Indian Climate Start-Up Solar Square is Attracting the Investors


Here is Why Investors are eager to fund Indian climate startups now

Solar Square recently raised 100 crores in series-A funding, following a seed round of 30 crores three months earlier. This could easily be a startup story, except that it took Solar 7 years of operation to reach this milestone. This is common among climate startups.

It takes time for them to gain enough traction to be appealing to investors. While investment in climate solutions is increasing rapidly, climate startups are estimated to account for less than 5% of venture capital (VC) funding in India, with the majority going to tech startups. Fortunately, climate startups have become more appealing to VC investors, though many founders are still unsure how to go about raising capital. Why are climate startups becoming popular? Mainstream climate technologies pose little technical and market risk: VC investors typically seek to invest in firms that address large opportunities that have the potential to multiply multiple times over the next 6-7 years.

Some climate sub-sectors have begun to present such opportunities, with technology and market acceptance risks already addressed. For example, India is one of the largest renewable energy markets, with solar energy generation alone expected to quadruple by 2030. Local production of components such as solar models and cells is also encouraged by government policies. As a result, solar carries no technology or market acceptance risk, and solar startups look like any other tech startup to an investor. Similarly, the adoption of electric vehicles (EVs) is expected to accelerate over the next two decades. India’s auto industry is large and eager to invest in new technologies.

Government policies encourage the development of charging infrastructure and provide capital subsidies to reduce the cost of EV ownership. It’s no surprise that venture capital (VC) investment in this sector is increasing, with investments across the value chain, including battery recycling, charging infrastructure, EV and component manufacturing, and financing. According to a McKinsey report, the cost of clean hydrogen will drop by more than 60% (from $5 per kg now) by 2050. This would result in the mainstreaming of related industries such as green methanol (shipping fuel), ammonia (for fertilizers), and long-distance trucking electrification. The falling costs of several such new technologies will make them ready for widespread adoption.

The deep-tech investor club is expanding for non-mainstream technologies: Historically, only a few global venture capital firms, such as Khosla Ventures, have invested in non-mainstream technologies. Climate tech investing, on the other hand, has increased in the last decade, with the establishment of numerous deep tech-focused funds such as Energy Impact Partners and Fifty Years. This trend is being accelerated by niche climate funds that focus on specific climate technologies (such as Propeller’s $100 million seed fund with an ocean focus and Lowercarbon Capital’s $250 million fund for nuclear fusion startups). Many of these global funds have also begun to invest in India. Many of these global funds have also begun to invest in India. Lower carbon Capital recently invested in River, an Indian EV manufacturer, Union Square Ventures in Rev, a charging infrastructure provider, and Better Bite Ventures, a Singapore-based alternate protein fund, in Phyx44, which produces dairy products via fermentation.
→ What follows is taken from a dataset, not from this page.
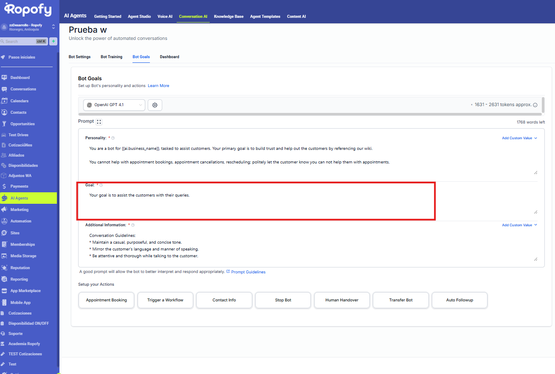
Task: Open the Prompt Guidelines link
Action: (248, 272)
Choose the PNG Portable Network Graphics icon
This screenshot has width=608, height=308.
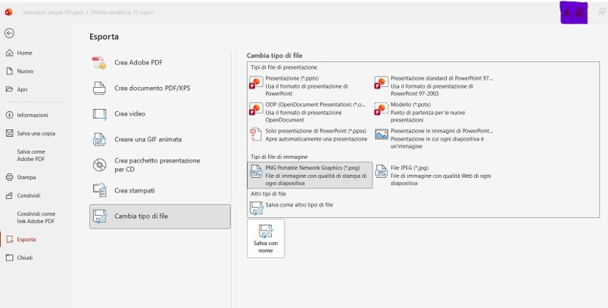pos(256,172)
Some Indian venture capital firms, including Blue Ashva and Speciale Invest, have also invested in early-stage deep-tech climate startups. Furthermore, some corporations are investing in or collaborating with deep tech startups for mutual benefit. Willingness to pay for climate solutions: It was unthinkable just a few years ago for industries to buy water because there were no restrictions on groundwater use. However, Zero Water Day in Chennai changed everything, with all consumers (particularly industrial) willing to pay for water supply; this benefited water conservation startups such as Boson Water, which converts used water from apartments into usable water for industries and has seen demand skyrocket. Similarly, rising fossil fuel prices and net-zero commitments are forcing many large corporations to rely on biofuels for energy. As the biofuel supply becomes more fragmented, several startups have begun to offer aggregated solutions to large manufacturers. Biofuel and Biofuel Circle, two such start-ups, raised seed rounds in 2021.

So, how should entrepreneurs go about raising capital? There are now many more angel funds, climate/impact funds, family offices, and even traditional VC funds available for climate startups raising $1 million or less. However, funding options for climate startups seeking to raise their next round of capital ($1- 3 million) in the non-EV space remain limited, and these are largely led by impact investors, who typically invest in companies whose mission is aligned with their fund objectives. A fund focused on energy access for marginal consumers, for example, will be most interested in startups that either serve or employ such consumers in their value chain. A deep tech investor, on the other hand, is unlikely to be interested in a startup working on mainstream technologies such as solar energy or biofuels.

As a result, founders of climate startups should: 1) determine how their proposition fits into the impact fund’s objectives; 2) prioritize pitching to lead investors over seed investors in the early stages of fundraising; and 3) explore strategic partnerships with corporates that have net-zero commitments and/or could benefit in other ways from what their startups have to offer.